The activity at the LHC tomorrow is only to try to get a single beam right around the ring for the first time. There will be no collisions with other particles (well, unless the beam goes off course and smashes into something by accident. That would be big news, due to the delays it would cause in repairs.)
As LHC physicist Peter Steinberg explains above, even when the LHC gets two counter-rotating beams colliding (within a month or two) the first collisions will be at the lower energies that older particle colliders have already dealt with.
According to Peter, it will be a few months before it is cranked up to the higher levels of energy that are novel and could possibly create micro black holes or other particles. As he says, the death threats can be put on ice for a few months at least.
So: the world is definitely not ending tomorrow. You still have to pay your taxes.
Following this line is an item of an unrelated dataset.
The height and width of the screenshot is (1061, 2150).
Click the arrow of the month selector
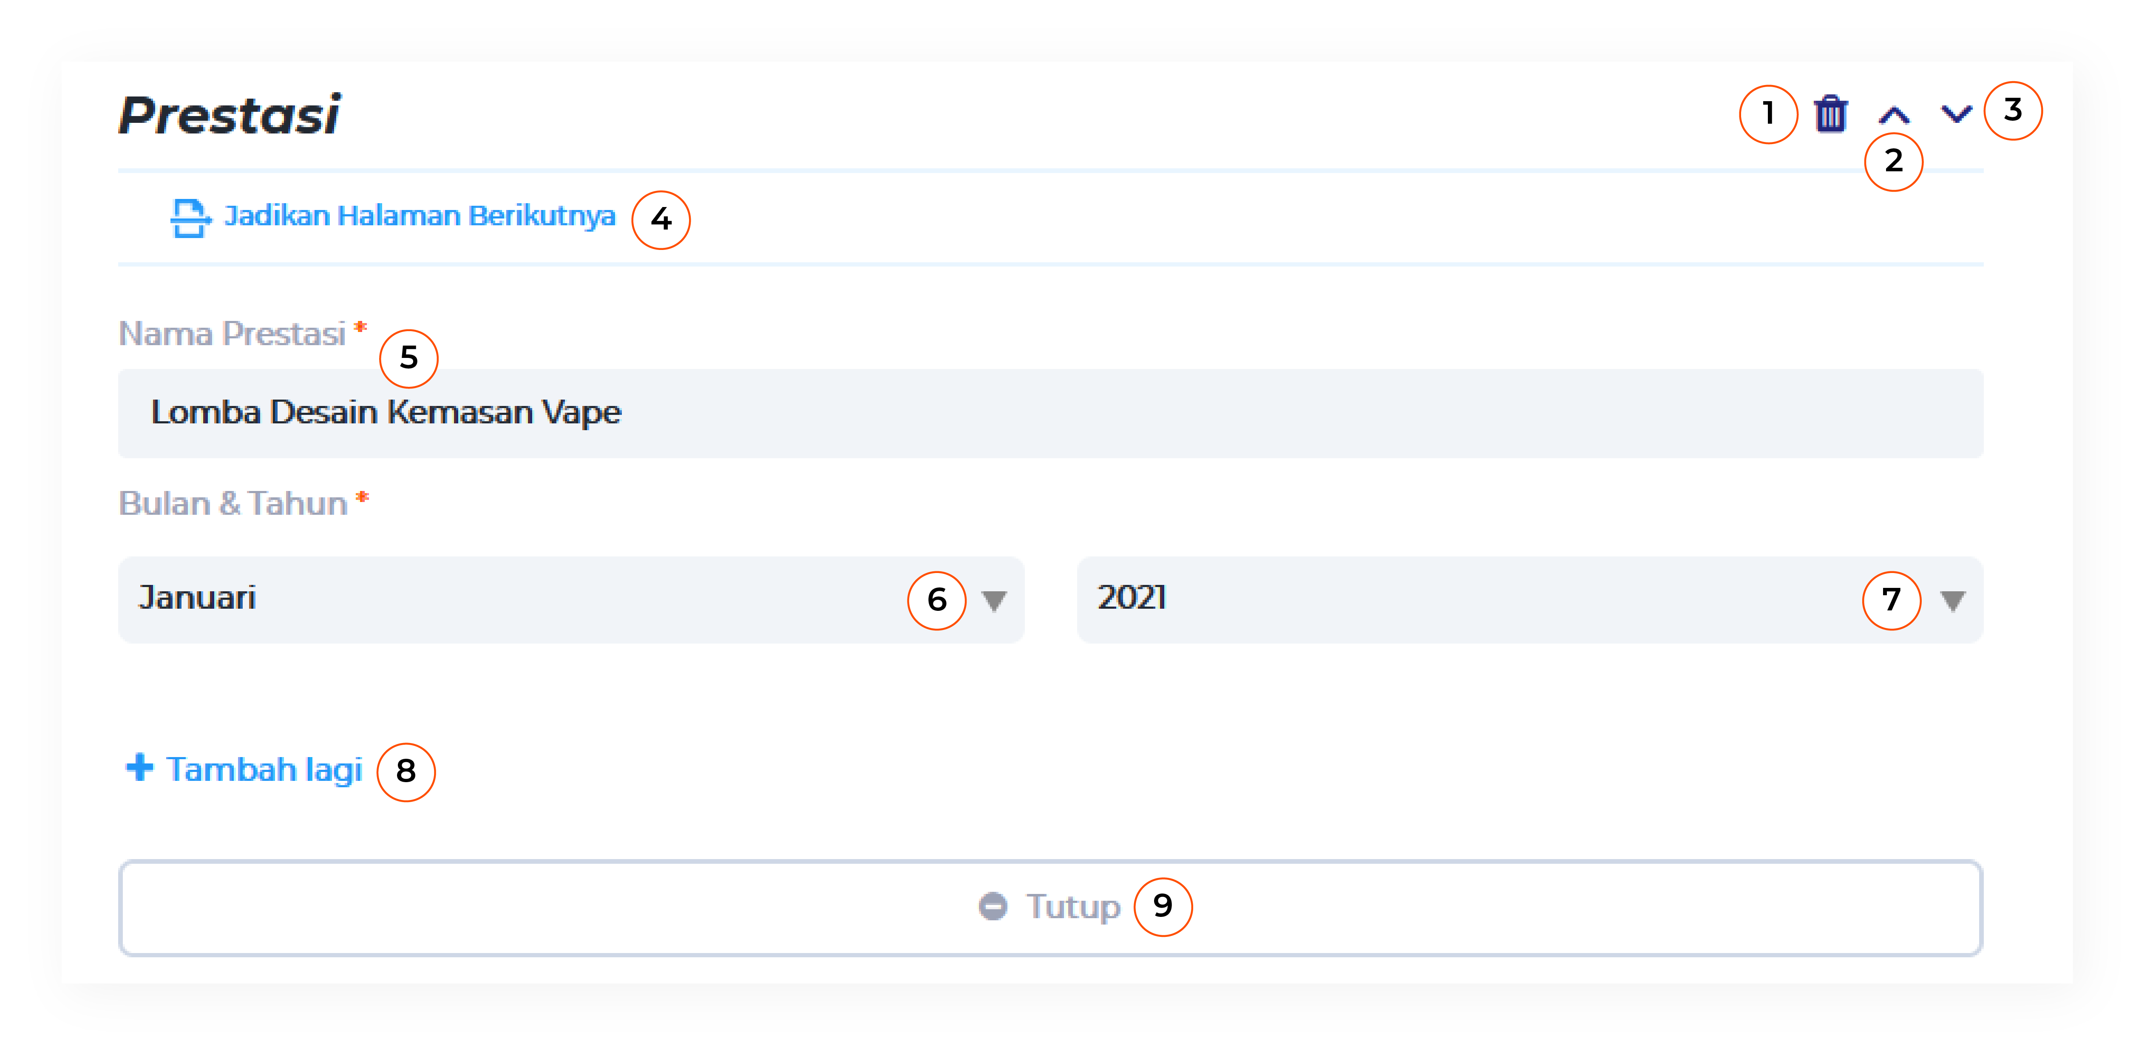tap(994, 601)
As to my earlier post about the Rainer Plaga paper, I still have not received an email response from Dr Plaga. Given the heightened level of interest at the moment, it would give many people relief if he did acknowledge an error. If he doesn't accept that he made an error, then having some more independent physicists weigh in would help.
And here's something new to read about what the LHC might find: maybe not micro black holes, but "string balls", which may evaporate in a similar way to black holes anyway. The paper is about how to tell the difference.
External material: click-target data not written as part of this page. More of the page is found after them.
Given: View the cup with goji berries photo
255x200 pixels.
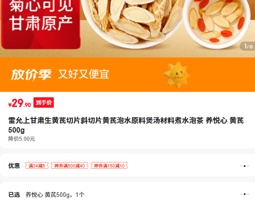Looking at the screenshot, I should coord(216,23).
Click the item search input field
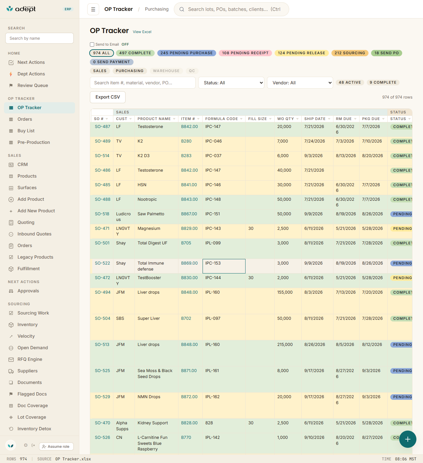The width and height of the screenshot is (423, 463). [x=143, y=83]
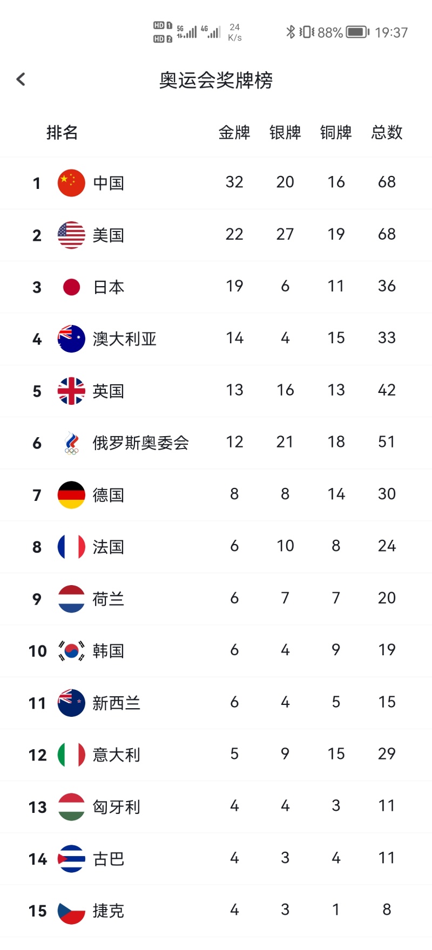Screen dimensions: 432x950
Task: Tap the ROC Olympic Committee emblem
Action: point(71,443)
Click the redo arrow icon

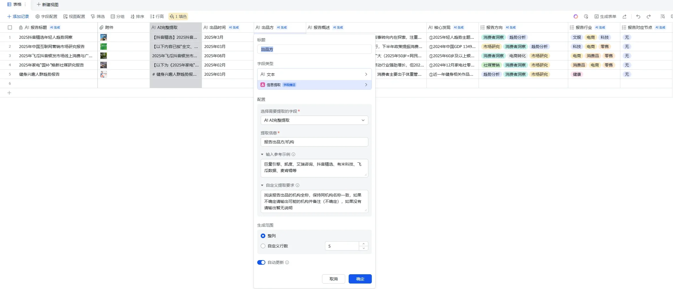point(649,16)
I am curious as to whether there is any potential safety issue for them, if they don't behave quite as predicted. (Yes, I know, the same argument about stars and planets surviving cosmic rays would apply, but the same counter argument about the LHC creating slow moving objects would need to be considered.)
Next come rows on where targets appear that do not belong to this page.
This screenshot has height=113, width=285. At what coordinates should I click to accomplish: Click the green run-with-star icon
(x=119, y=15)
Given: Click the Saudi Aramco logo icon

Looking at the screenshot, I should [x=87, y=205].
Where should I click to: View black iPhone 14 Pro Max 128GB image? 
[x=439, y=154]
I also see there is a paper from August called "On the stability of black holes at LHC". It's a little hard to follow, but it would seem that they are arguing that it certain possibilities as to higher dimensions are true, the "behaviour" of the black holes created there may be "stable". I assume they mean that they won't disappear in a flash of Hawking Radiation, which has always been the main assumption of those doing the safety assessments on the LHC.
It's good that the LHC is not getting up to high energies just yet: it may allow sufficient time to get answers to these last minute concerns.
UPDATE: I have got a physicist to put into plain english the point that Mangano/Giddings were making in their rebuttal of Plaga:
Plaga is considering a warped extra dimensional scenario. In such models, there is a regime in which one is allowed to use the four dimensional quantities and laws, and a regime in which the phenomenology is described by the five dimensional laws (I describe this a little, in a simpler model, here). In their rebuttal, Giddings and Mangano point out that Plaga is applying four-dimensional formulae where they don’t apply, obtaining an incorrectly high result. This is perhaps the main clear problem.Mind you, Mark Trodden likes to call all people who raise safety issues "crackpots", which gets up my nose for reasons I have explained before, but he has performed a useful service here.
Now, if we can also deal with the LHC and naked singularities, string balls, and time loops, I would be feeling better.